***** Data *****

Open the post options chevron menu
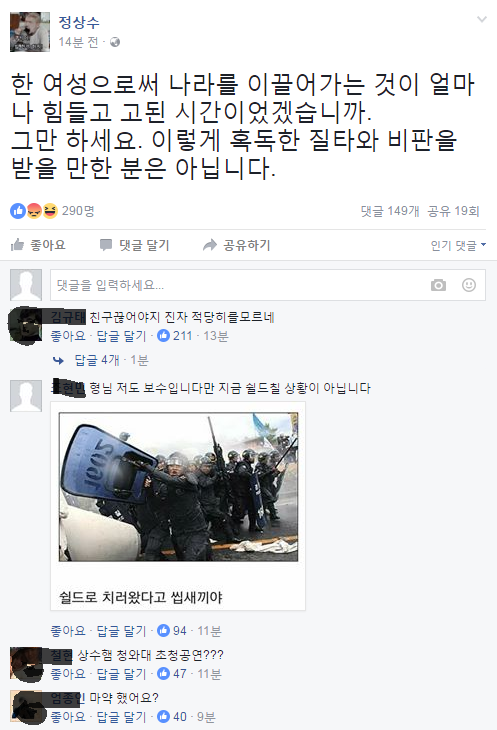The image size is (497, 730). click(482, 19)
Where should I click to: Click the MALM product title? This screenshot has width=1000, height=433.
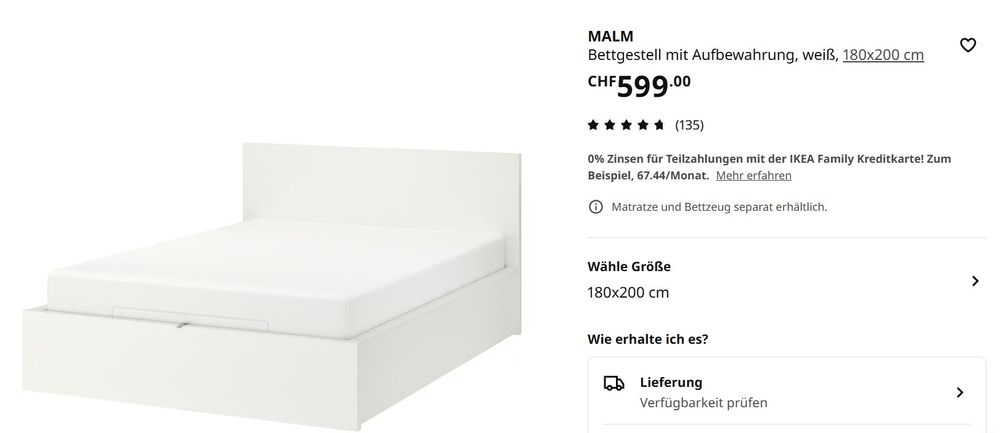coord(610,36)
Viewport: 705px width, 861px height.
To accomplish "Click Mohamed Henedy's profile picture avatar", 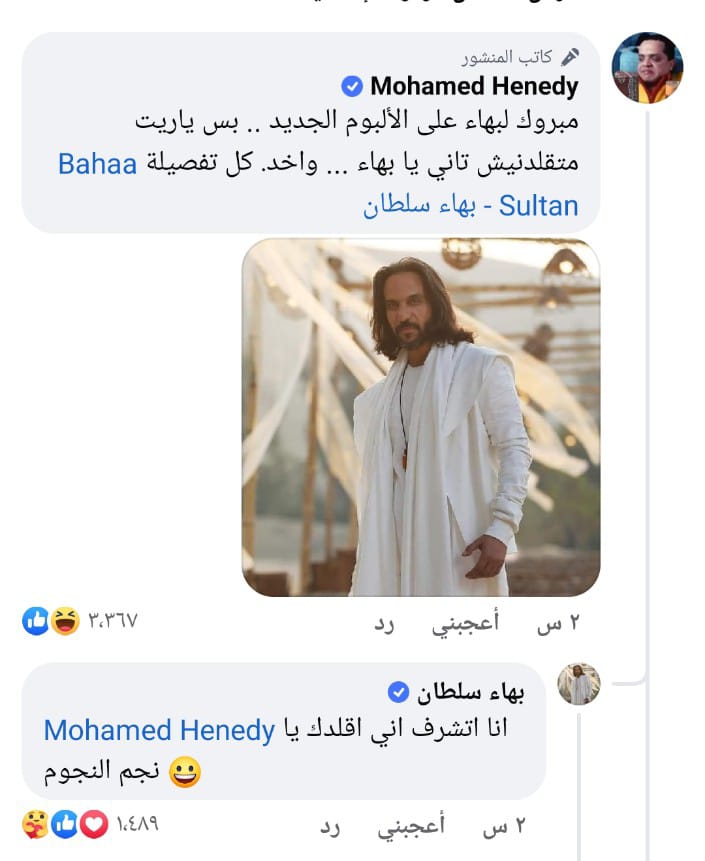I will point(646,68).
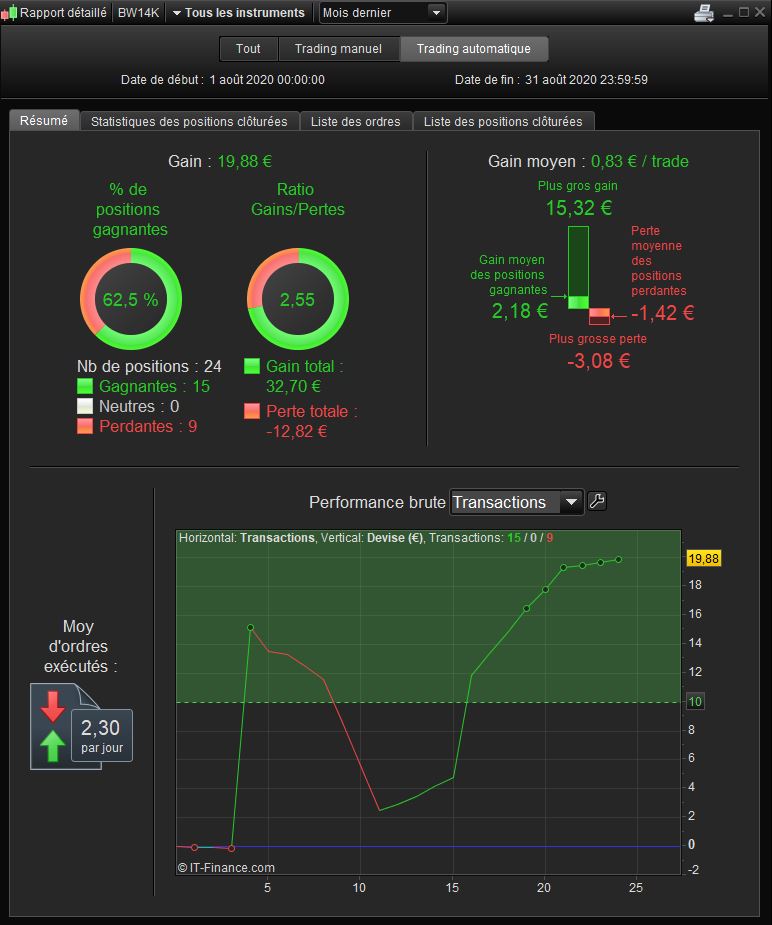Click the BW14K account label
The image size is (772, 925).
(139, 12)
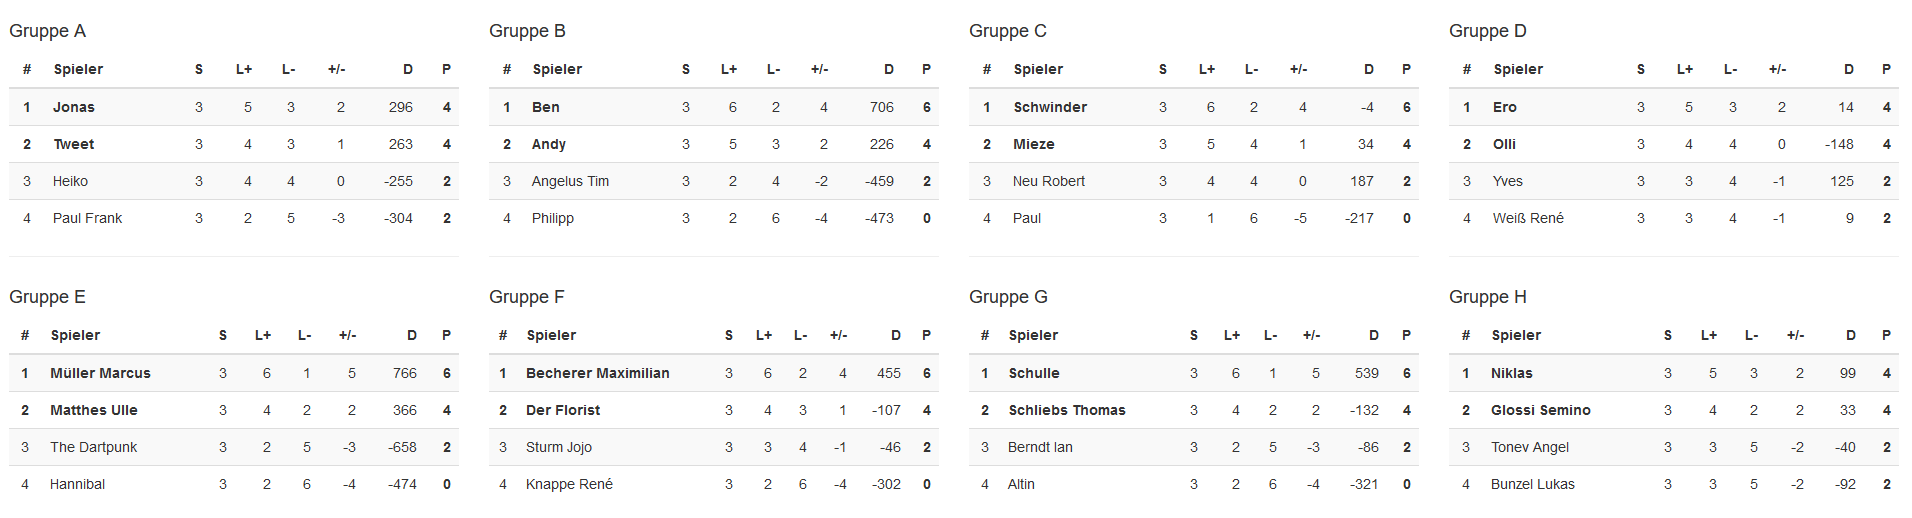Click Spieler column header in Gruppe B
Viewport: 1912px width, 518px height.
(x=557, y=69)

*****
***** Data *****

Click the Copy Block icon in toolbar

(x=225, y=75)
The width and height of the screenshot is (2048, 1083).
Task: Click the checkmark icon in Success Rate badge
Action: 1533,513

*****

== Work order ==
Among the entries above, find the line with "Open the post options chevron menu" and repeat exactly from there through the line with "Viewport: 705px width, 861px height.", leaving out the pictures.

== Reply to the exercise ==
Open the post options chevron menu
The image size is (497, 730). click(482, 19)
Where should I click to: Click the MALM product title? This screenshot has width=1000, height=433.
coord(610,36)
Viewport: 705px width, 861px height.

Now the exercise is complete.